Abstract
Background: Patients with SMM/IMM are at high risk for progression to active MM and are appropriate candidates for chemoprevention trials. High IL-1beta levels are a useful surrogate marker for progression from SMM/IMM to active myeloma.
Methods: We carried out a Phase II clinical trial of IL-1Ra (Anakinra) in patients with SMM/IMM to determine the biologic activity, progression-free rate, and toxicity of IL-1Ra. Since IL-1beta induces paracrine IL-6, we hypothesized that IL-1Ra would inhibit IL-6 production and myeloma cell growth. Patients that had ≥ 10% bone marrow plasma cells and/or an IgG or IgA M-spike ≥ 3 g/dL and did not require immediate chemotherapy were eligible. Patients received 100 mg of Anakinra (IL-1Ra) SQ qd for a total duration of 6 months. Non-progressors were allowed to continue on therapy with IL-1Ra until they converted to active myeloma. IL-1beta levels were measured in a bioassay with a read out of IL-1 inducible IL-6 production. CRP levels served as a surrogate for IL-6 production.
Results: Thirty-six patients are included for analysis based on intent to treat at diagnosis. At baseline, twenty-nine patients had elevated functional IL-1beta levels consistent with progressive disease and 12 patients had radiologic evidence of disease on bone survey.
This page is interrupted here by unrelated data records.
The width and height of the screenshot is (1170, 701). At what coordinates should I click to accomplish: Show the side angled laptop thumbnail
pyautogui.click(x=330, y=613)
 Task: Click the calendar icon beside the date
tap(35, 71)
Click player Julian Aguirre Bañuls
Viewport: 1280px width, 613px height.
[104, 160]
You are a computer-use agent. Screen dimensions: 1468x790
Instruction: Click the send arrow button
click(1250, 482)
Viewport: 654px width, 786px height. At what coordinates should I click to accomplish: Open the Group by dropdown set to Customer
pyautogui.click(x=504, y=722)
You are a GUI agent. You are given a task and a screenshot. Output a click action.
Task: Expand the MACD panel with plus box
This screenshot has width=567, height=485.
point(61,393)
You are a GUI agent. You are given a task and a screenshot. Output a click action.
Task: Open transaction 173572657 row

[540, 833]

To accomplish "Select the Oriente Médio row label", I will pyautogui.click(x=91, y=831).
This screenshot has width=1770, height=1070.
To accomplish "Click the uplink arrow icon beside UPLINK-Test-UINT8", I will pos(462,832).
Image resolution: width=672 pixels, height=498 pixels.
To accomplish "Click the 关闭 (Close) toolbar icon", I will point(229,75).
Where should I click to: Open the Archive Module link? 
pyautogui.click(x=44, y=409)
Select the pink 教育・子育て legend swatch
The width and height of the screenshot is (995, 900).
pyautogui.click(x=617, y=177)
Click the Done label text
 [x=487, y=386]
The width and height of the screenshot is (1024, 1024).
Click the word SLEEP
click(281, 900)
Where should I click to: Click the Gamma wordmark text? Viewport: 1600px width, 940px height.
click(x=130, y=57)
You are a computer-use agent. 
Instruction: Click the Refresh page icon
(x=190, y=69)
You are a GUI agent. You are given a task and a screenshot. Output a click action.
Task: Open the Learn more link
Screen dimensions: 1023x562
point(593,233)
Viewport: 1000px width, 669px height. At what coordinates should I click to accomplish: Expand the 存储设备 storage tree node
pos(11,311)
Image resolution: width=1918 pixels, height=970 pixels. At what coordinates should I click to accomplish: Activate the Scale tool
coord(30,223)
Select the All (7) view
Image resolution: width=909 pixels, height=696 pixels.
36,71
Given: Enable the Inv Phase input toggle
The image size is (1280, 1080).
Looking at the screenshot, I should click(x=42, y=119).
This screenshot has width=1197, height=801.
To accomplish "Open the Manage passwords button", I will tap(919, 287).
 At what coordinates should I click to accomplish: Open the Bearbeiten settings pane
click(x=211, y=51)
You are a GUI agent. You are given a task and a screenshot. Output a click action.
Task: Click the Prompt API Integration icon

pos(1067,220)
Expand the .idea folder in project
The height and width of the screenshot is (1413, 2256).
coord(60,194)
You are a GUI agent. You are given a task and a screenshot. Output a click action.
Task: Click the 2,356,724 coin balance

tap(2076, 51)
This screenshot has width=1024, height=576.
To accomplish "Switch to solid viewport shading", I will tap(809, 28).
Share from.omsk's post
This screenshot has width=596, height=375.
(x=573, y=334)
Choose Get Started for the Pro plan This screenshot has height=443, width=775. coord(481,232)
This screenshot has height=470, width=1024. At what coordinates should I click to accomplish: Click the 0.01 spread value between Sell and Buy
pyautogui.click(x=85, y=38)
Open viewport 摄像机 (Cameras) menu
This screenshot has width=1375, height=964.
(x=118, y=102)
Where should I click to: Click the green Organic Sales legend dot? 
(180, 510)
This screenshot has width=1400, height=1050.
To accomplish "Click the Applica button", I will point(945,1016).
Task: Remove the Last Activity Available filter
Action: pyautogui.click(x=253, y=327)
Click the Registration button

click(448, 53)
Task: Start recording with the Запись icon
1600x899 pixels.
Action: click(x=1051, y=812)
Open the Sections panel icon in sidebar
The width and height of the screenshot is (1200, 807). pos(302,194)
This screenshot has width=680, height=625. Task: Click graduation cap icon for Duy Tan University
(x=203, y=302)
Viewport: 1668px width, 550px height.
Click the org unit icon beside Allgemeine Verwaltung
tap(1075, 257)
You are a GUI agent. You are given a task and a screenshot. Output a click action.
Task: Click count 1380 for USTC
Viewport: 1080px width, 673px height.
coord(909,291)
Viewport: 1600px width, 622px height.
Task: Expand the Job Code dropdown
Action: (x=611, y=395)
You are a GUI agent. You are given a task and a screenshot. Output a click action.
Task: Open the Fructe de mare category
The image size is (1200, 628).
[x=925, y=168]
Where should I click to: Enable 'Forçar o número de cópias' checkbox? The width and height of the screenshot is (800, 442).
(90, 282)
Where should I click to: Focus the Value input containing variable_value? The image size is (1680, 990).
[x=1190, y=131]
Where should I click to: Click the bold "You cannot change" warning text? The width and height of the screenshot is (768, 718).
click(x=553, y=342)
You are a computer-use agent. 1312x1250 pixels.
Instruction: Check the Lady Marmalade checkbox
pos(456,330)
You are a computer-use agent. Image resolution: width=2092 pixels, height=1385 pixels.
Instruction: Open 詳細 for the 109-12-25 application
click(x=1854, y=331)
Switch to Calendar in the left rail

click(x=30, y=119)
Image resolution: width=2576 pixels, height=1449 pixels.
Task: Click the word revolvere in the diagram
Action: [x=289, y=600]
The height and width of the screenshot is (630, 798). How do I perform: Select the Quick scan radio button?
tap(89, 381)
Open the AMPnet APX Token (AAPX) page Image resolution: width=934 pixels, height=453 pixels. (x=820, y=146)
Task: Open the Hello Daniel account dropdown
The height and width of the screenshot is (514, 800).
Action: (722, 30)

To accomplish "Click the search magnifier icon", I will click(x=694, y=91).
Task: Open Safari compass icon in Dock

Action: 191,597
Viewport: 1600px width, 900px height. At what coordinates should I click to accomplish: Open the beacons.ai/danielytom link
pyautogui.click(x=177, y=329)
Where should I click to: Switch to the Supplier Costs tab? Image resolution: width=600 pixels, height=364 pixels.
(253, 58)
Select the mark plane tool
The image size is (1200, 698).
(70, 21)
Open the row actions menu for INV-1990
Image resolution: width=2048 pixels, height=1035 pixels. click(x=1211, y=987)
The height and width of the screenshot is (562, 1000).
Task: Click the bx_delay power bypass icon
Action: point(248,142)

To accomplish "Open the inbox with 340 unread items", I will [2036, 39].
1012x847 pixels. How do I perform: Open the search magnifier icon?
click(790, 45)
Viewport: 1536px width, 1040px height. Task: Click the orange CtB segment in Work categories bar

The median TTP for the entire group was 1 year and 2 patients exhibited a minor response based on M-protein reduction. A proportional hazards analysis was performed and the variables examined were: % bone marrow plasma cells, plasma cell labeling index (PCLI), circulating plasma cells, albumin, M-protein level, IgA subtype, CRP, CRP % reduction ≥ one-third, beta-2 microglobulin, creatinine, calcium, hemoglobin, urine total protein, presence of lytic bone disease, and IL-1 level. Univariate Cox model results showed that % BMPC, PCLI, circulating plasma cells, CRP % reduction, presence of lytic disease, and IL-1 level were all statistically significant (p < .05) variables. However, only the CRP % reduction from baseline remained significant in the multivariate analysis (p < 0.01). The median TTP for patients without (n=18) and with (n=18) a decrease in CRP was 6 months and > 2 years, respectively (p < .0001). Toxicities included injection site reactions during the first month of therapy and asymptomatic neutropenia necessitating a reduction in therapy to every other day. Five patients in whom the CRP decreased and the baseline PCLI was > 0 also demonstrated a parallel decrease in the PCLI. Several of the patients with progressive disease on IL-1Ra alone could later be rescued with the addition of low dose dexamethasone (20 mg once a week) suggesting that the endogenous IL-1beta levels were too high to inhibit with IL-1Ra alone. Conclusion: In summary, IL-1Ra can prolong the TTP to active myeloma in responsive SMM/IMM patients through inhibition of IL-6 production (decrease in CRP) and myeloma cell growth.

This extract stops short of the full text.